Le lendemain matin, a peine dehors, nous nous faisons entraîner par la marée humaine qui se dirige vers la parade. Au bord de la route, surélevée sur un échafaudage, je peux observer la foule plutôt jeune, déguisée, et parfois composée d’enfants. Je distingue au loin les chars. Lorsqu’ils s’approchent, les colliers volent vers l’assemblée. Une fille perchée sur des épaules dévoile alors son torse aux lanceurs. Aux Etats-Unis, se dénuder est un tabou et Mardi Gras, tout autour du monde, est synonyme de dépassement des interdits propres à chaque culture.

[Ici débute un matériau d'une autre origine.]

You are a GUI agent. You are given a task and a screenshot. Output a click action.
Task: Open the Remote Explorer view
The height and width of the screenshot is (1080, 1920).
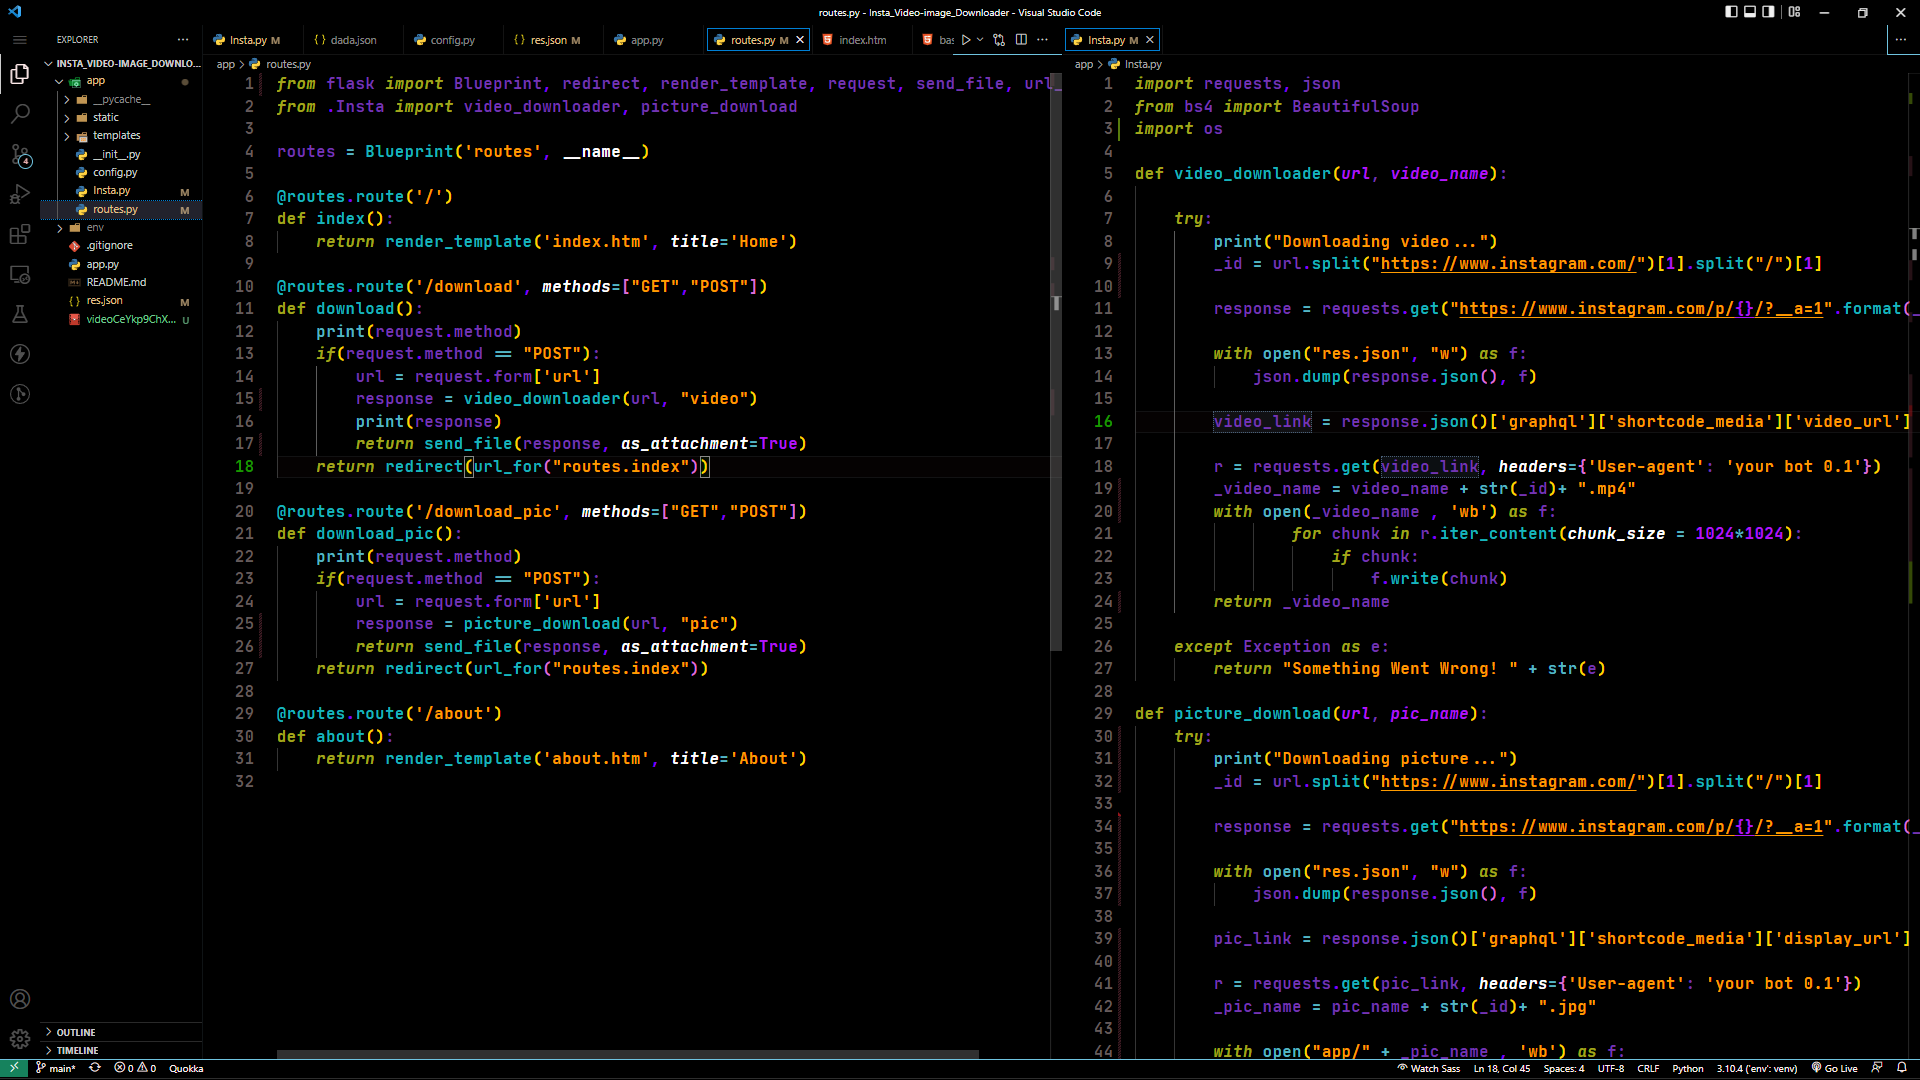coord(20,275)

Après la parade, un concert débute sous le chapiteau. Les chansons des années 70 nous acccompagnent tandis que nous nous allons de maison en maison. Les propriétaires ont organisé de petites fêtes. Ils sont d’autant plus heureux d’accueillir des inconnus chez-eux que ceux-ci sont couverts de colliers.

A dix-neuf heures, le concert terminé, la foule et les amis fatigués se dispersent jusqu’au mardi suivant, pour la parade finale, qui parachève ce Mardi Gras festif, et surtout pas passif, à Saint-Louis.




1. Bien que peu de gens connaissent la signification de ces deux mots, « Mardi gras » est inscrit partout dans la ville.

2. La veille de la grande parade, dans les bars et les pubs du quartier, la plupart des clients ont déjà revêtu les chapeaux et les colliers récoltés l’année passée.

3. Deux cents mille personnes se sont réunies pour la parade. La foule attend l’arrivée des chars.

4. Les colliers sont lancés du haut des chars à la foule par les « krewers », les personnes qui ont décoré les chars.

5.6. Parmi les spectateurs, certains se démarquent par l’imagination dont ils ont usé pour se déguiser.

7. L’après midi de la grande parade, les propriétaires des maisons du quartier ouvrent leurs portes aux gens, si bien que la fête se déroule aussi bien dehors qu’à l’intérieur.